## LISTED RECORDS
=== Begin Enclosure ===
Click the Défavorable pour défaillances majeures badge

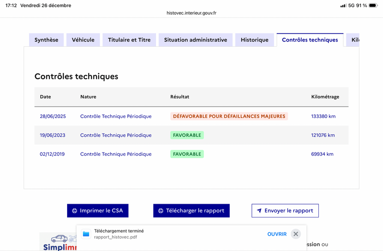tap(229, 116)
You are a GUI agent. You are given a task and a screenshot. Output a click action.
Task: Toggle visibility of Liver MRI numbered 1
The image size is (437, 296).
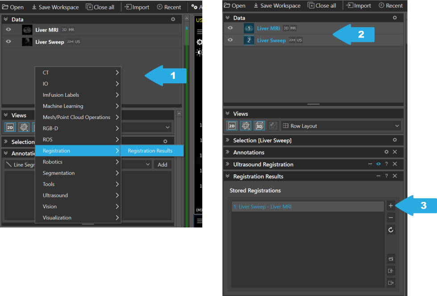(x=230, y=28)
=== End Enclosure ===
## HOW TO COMPLETE THIS TASK
Strip the images and reproduce the remaining records precisely.

## FINAL ANSWER
Click the Défavorable pour défaillances majeures badge

tap(229, 116)
You are a GUI agent. You are given a task and a screenshot. Output a click action.
Task: Toggle visibility of Liver MRI numbered 1
The image size is (437, 296).
(x=230, y=28)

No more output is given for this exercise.